──────── Supplied records ────────

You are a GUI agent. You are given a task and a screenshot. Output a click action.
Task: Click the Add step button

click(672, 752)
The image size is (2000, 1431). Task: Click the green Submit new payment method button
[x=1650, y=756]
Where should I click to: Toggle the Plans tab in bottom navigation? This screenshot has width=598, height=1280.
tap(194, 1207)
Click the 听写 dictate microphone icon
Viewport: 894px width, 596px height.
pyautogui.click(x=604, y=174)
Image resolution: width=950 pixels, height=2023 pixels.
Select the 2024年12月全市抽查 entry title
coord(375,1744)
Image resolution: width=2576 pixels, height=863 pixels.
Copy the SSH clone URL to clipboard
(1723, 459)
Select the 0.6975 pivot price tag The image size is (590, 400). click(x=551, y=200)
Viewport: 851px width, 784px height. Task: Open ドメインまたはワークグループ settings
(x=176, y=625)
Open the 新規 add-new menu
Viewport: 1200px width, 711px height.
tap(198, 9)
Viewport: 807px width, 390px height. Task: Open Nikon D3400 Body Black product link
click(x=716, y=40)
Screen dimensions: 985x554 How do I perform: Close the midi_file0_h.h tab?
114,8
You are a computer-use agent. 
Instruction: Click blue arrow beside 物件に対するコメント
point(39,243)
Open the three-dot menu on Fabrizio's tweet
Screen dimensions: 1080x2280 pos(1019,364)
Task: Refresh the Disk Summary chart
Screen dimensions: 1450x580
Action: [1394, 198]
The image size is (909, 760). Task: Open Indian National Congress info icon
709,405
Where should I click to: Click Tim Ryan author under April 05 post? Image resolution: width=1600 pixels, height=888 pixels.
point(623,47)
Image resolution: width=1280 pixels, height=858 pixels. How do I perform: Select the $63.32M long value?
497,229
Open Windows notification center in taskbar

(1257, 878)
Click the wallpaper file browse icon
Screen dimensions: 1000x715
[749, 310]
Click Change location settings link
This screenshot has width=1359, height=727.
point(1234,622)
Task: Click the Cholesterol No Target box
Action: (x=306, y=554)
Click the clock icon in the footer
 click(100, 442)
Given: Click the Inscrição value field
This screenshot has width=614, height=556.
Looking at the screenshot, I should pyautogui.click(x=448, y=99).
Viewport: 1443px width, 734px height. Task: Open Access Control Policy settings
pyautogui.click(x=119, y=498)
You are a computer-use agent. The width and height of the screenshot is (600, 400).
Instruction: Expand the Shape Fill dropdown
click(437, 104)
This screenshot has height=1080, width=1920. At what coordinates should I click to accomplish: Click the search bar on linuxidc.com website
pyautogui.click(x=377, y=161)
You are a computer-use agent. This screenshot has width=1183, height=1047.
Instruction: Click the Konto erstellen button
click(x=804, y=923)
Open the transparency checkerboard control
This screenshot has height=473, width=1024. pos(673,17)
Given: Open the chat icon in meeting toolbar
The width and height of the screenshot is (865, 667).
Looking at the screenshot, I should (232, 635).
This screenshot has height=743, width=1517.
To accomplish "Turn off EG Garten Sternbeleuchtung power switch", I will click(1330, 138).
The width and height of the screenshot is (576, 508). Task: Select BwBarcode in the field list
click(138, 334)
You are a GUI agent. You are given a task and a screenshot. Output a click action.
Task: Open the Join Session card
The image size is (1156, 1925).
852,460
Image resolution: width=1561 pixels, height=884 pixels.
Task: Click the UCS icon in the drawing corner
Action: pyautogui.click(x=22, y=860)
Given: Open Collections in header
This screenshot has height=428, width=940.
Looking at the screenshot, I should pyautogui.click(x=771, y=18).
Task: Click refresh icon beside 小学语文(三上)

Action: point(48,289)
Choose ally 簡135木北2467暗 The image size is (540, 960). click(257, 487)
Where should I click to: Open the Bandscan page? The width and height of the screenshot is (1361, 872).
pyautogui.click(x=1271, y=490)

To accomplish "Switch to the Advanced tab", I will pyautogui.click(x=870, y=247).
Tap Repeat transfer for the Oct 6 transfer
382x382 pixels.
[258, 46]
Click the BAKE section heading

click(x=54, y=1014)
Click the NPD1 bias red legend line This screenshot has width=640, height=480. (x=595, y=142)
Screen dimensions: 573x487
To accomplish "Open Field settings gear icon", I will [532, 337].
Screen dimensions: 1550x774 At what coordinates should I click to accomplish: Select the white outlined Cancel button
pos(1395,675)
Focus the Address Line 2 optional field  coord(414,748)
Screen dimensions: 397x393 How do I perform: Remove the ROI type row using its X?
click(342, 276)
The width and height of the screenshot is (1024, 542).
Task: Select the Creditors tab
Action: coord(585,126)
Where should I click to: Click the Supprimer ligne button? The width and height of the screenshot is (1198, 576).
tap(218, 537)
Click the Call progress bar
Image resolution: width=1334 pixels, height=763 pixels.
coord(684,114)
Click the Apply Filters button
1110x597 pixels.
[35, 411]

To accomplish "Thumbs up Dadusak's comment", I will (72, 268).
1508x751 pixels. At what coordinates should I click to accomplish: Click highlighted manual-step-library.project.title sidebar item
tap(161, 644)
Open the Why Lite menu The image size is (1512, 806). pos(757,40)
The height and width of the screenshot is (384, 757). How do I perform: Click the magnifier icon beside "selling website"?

────────

* _What the task asks_:
In the listing above, find the line with "Open the three-dot menu on Fabrizio's tweet" and the line with "Click the wallpaper file browse icon", then print exactly those lines and every line between them.

* _Solution for this exercise_:
Open the three-dot menu on Fabrizio's tweet
Screen dimensions: 1080x2280 pos(1019,364)
Task: Refresh the Disk Summary chart
Screen dimensions: 1450x580
Action: [1394, 198]
The image size is (909, 760). Task: Open Indian National Congress info icon
709,405
Where should I click to: Click Tim Ryan author under April 05 post? Image resolution: width=1600 pixels, height=888 pixels.
point(623,47)
Image resolution: width=1280 pixels, height=858 pixels. How do I perform: Select the $63.32M long value?
497,229
Open Windows notification center in taskbar

(1257, 878)
Click the wallpaper file browse icon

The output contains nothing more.